ASSIGNMENT
Under this line are the records; write out word for word the part that begins at the line containing "Image resolution: width=1891" and ends at the line containing "Click the power", and no more.
- Opening Delimiter -
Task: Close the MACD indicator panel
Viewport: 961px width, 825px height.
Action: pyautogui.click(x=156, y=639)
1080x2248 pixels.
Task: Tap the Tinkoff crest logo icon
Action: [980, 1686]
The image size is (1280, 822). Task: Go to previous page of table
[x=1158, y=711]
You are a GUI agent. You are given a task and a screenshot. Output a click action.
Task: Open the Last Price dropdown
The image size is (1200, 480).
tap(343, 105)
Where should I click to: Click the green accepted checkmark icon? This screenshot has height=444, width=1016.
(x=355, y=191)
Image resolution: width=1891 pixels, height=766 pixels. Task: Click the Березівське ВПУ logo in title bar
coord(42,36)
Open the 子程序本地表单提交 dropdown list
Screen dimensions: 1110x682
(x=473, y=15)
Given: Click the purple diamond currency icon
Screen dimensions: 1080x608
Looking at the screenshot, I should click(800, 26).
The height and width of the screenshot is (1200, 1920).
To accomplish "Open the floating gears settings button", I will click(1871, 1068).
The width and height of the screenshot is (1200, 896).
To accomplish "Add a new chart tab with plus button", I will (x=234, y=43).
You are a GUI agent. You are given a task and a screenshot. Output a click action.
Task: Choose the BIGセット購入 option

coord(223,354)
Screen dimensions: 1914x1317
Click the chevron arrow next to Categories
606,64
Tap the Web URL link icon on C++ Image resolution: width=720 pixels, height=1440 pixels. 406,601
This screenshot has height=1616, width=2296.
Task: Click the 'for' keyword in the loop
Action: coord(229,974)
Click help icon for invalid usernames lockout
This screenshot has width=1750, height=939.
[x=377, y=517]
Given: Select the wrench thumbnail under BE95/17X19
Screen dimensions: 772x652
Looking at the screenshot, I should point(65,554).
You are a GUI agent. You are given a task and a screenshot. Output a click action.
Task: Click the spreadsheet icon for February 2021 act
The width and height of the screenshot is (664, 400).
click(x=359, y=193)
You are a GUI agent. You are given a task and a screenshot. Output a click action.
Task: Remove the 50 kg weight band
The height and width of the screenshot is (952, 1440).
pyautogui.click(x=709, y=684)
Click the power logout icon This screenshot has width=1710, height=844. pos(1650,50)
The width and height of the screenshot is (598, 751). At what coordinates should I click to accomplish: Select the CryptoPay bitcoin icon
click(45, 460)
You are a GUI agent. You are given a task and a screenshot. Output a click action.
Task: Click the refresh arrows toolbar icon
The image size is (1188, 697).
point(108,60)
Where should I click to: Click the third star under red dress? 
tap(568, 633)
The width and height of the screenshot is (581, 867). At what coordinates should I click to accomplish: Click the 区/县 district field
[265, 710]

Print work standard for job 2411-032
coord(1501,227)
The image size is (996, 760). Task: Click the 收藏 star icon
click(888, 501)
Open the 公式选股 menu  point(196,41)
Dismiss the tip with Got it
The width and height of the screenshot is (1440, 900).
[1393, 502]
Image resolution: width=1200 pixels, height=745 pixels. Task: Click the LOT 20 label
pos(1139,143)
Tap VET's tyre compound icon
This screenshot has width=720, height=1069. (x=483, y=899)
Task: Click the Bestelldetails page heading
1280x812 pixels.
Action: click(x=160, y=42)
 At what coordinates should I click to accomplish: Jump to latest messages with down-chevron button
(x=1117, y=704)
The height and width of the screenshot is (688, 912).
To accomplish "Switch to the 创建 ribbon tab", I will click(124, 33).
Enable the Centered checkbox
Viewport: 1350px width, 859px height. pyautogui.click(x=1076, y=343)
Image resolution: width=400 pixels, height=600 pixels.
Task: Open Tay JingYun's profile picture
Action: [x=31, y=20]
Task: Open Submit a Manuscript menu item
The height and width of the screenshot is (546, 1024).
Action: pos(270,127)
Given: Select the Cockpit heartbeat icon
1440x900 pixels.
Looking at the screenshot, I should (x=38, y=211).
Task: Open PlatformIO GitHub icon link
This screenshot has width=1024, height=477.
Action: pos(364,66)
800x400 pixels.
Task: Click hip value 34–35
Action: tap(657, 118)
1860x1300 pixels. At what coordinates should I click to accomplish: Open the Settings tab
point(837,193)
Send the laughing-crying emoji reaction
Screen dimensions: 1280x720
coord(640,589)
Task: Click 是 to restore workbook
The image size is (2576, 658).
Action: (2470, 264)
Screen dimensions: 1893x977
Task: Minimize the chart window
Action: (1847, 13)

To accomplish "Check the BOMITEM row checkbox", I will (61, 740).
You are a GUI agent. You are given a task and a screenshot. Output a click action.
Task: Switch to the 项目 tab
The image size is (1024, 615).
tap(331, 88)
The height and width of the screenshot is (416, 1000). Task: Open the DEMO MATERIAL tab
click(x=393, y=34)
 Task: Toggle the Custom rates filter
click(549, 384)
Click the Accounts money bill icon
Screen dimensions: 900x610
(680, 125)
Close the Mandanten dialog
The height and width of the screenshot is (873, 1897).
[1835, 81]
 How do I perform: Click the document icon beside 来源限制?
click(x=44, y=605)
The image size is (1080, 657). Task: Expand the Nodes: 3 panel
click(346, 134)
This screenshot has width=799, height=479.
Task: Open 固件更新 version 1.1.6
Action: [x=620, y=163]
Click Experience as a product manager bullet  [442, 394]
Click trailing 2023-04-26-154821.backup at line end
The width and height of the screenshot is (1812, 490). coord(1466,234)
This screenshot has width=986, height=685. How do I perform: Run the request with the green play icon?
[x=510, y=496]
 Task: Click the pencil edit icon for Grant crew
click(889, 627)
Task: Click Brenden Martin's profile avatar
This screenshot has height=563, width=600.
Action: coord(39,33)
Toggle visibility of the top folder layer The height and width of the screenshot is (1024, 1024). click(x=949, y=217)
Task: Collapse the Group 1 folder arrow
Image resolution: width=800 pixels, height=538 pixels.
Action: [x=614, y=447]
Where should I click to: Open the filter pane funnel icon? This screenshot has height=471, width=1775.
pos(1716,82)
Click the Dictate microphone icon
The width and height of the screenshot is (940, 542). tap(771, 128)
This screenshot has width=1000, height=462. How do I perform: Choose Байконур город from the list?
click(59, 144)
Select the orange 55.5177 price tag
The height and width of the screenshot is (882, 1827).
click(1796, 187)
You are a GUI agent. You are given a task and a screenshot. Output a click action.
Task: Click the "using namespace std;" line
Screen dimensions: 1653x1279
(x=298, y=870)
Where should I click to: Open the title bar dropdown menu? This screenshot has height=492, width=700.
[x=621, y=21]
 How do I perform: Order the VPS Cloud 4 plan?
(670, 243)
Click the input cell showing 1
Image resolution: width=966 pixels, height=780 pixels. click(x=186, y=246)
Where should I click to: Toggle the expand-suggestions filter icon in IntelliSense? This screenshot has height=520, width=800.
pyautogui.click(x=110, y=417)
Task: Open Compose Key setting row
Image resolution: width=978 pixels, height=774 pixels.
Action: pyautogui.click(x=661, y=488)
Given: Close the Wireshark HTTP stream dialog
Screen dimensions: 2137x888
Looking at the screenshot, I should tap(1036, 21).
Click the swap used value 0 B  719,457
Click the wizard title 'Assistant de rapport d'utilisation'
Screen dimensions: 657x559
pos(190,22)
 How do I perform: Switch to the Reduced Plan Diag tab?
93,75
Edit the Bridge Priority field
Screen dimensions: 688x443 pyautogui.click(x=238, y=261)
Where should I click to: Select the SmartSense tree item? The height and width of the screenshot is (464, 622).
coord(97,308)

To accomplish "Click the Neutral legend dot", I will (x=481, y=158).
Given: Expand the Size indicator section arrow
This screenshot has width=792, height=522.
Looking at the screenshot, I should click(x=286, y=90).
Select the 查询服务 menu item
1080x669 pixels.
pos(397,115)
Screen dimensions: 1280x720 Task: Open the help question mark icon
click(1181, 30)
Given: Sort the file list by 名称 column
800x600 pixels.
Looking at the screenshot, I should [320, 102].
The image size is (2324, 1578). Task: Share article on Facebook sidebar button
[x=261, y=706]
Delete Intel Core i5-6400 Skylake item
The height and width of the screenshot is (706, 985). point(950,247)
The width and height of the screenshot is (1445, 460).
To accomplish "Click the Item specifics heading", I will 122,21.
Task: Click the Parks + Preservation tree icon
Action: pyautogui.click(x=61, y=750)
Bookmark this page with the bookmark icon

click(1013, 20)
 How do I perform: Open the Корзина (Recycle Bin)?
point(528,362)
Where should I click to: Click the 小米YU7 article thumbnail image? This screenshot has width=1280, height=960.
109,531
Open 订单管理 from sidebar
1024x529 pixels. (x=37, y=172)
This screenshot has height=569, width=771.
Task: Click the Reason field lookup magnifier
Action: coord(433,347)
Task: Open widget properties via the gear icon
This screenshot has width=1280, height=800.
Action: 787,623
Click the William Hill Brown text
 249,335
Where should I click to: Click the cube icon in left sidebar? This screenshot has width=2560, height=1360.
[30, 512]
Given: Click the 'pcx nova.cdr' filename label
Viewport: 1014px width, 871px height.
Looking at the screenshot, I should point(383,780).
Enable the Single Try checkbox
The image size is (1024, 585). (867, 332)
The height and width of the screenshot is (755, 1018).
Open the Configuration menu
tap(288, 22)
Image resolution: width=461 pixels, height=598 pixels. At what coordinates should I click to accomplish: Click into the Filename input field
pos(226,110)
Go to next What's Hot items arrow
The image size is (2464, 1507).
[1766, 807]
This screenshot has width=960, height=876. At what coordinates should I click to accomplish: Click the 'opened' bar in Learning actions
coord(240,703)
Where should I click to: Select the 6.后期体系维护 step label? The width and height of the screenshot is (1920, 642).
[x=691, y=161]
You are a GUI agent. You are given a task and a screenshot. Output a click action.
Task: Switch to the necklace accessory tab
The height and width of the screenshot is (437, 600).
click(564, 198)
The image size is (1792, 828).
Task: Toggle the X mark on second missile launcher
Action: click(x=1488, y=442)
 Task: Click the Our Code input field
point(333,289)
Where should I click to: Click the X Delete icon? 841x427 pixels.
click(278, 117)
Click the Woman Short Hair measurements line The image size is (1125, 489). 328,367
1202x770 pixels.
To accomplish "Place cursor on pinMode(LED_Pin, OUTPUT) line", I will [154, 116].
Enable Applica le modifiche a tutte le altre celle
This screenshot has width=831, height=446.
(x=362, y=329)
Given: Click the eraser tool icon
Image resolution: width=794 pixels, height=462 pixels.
- Closing Delimiter -
OUTPUT
Image resolution: width=1891 pixels, height=766 pixels. Task: Click the Березівське ВПУ logo in title bar
coord(42,36)
Open the 子程序本地表单提交 dropdown list
Screen dimensions: 1110x682
(x=473, y=15)
Given: Click the purple diamond currency icon
Screen dimensions: 1080x608
Looking at the screenshot, I should click(800, 26).
The height and width of the screenshot is (1200, 1920).
To accomplish "Open the floating gears settings button", I will click(1871, 1068).
The width and height of the screenshot is (1200, 896).
To accomplish "Add a new chart tab with plus button", I will (x=234, y=43).
You are a GUI agent. You are given a task and a screenshot. Output a click action.
Task: Choose the BIGセット購入 option

coord(223,354)
Screen dimensions: 1914x1317
Click the chevron arrow next to Categories
606,64
Tap the Web URL link icon on C++ Image resolution: width=720 pixels, height=1440 pixels. 406,601
This screenshot has height=1616, width=2296.
Task: Click the 'for' keyword in the loop
Action: coord(229,974)
Click help icon for invalid usernames lockout
This screenshot has width=1750, height=939.
[x=377, y=517]
Given: Select the wrench thumbnail under BE95/17X19
Screen dimensions: 772x652
Looking at the screenshot, I should point(65,554).
You are a GUI agent. You are given a task and a screenshot. Output a click action.
Task: Click the spreadsheet icon for February 2021 act
The width and height of the screenshot is (664, 400).
click(x=359, y=193)
You are a GUI agent. You are given a task and a screenshot. Output a click action.
Task: Remove the 50 kg weight band
The height and width of the screenshot is (952, 1440).
pyautogui.click(x=709, y=684)
Click the power logout icon This screenshot has width=1710, height=844. pos(1650,50)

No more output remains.